Disclaimer: This document makes statements and gives advice about interviewing at Google. This is not at all an official accounting of what it’s like to interview at Google. This is entirely my own interpration, likely riddled with inaccuracies to the extent that a Googler in recruitment would probably develop a migraine reading this. If you’d like the official word, check out careers.google.com or talk to a recruiter.

Foreword: SWE is an abbreviation for Software Engineer and is often pronounced “swee”.

Aiming high

For me, the ultimate goal has always been Google.

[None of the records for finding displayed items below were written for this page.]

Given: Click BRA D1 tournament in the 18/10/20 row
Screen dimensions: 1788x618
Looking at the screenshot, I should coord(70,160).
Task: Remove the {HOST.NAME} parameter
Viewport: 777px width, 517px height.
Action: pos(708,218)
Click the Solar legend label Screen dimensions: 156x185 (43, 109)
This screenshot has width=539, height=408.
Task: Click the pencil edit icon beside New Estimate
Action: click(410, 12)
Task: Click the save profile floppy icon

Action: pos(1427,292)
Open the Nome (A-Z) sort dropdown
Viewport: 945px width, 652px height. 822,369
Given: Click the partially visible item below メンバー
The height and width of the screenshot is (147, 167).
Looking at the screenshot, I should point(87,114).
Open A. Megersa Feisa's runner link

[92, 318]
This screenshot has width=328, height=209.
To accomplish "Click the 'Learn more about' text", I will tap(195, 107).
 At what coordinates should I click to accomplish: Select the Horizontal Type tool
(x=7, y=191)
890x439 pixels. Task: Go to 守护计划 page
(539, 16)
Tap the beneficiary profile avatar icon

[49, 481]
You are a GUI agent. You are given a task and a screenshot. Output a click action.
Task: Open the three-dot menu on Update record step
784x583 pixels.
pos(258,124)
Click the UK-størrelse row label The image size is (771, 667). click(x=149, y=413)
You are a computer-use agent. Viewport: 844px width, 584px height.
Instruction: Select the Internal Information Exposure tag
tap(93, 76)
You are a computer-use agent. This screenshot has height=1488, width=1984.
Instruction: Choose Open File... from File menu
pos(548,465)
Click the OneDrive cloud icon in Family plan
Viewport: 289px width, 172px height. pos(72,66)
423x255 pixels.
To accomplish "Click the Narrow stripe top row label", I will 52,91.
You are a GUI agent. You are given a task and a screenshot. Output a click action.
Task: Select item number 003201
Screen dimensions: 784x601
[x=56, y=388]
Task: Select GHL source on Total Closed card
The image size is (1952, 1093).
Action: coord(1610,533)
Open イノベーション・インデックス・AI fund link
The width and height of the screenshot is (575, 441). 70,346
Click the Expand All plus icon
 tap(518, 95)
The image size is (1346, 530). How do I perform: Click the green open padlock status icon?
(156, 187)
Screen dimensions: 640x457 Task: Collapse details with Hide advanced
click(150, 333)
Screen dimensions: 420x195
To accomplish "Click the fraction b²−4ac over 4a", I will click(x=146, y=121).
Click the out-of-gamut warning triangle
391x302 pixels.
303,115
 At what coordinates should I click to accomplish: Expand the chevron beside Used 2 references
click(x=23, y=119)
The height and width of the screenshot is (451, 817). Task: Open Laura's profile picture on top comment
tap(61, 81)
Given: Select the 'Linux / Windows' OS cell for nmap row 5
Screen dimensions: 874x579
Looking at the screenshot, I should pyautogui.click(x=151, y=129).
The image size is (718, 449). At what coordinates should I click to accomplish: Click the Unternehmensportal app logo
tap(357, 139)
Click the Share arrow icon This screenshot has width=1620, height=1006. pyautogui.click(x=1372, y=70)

I began programming during Ms. Roszko’s Computer Science I course in my sophomore year of high school. I graduated university seven years later with degrees in Math and Computer Science. Sometime between then, I had convinced myself that the pinnacle of a career in computer science was a job at Google.

I’m not sure why. Perhaps the infamously hard interview process, which seemed to accept only the best of the best. Perhaps the reputably sky-high salaries. Or, most likely it was that the work was that special kind of interesting and challenging that all engineers yearn for. The kind of work that you are trained to do in university - implementing red-black trees; modifying Djikstra’s algorithm to suit some arcane need; or coming up with some novel algorithm. The kind of work that hardly any other job seemed to offer; certainly not my internships up to that point, which all centered around writing websites in some form or another.

I got my first interview at Google during my senior year of university and promptly failed it.

Interviews and exams

In a traditional company, the programming interview process goes something like this:

  • You write a compelling one-page resume, trying to condense your work experience whilst using all buzz words that might be Ctrl-F’ed by a recruiter.
  • You apply for a specific job on a specific team.
  • Recruiting team Yea/Nay depending on whether you have the right mix of buzzwords and years experience.
  • If they Yea, you get a phone call talking about the job and the interview process.
  • Then, you usually do one phone interview with an engineer or manager which is designed to vet out the incompetent and clearly poor fits.
  • If you make it past this, you’re usually invited onsite for something like a half or full day. It’s usually comprised of you being asked about things on your resume, about how you would tackle imaginary problems, and to solve contrived problems - or perhaps even solve a real problem. All the while you’re usually evaluated on some fuzzy criteria of “intelligence” and “actually knows wtf they are doing” and “would i want to work with this person”.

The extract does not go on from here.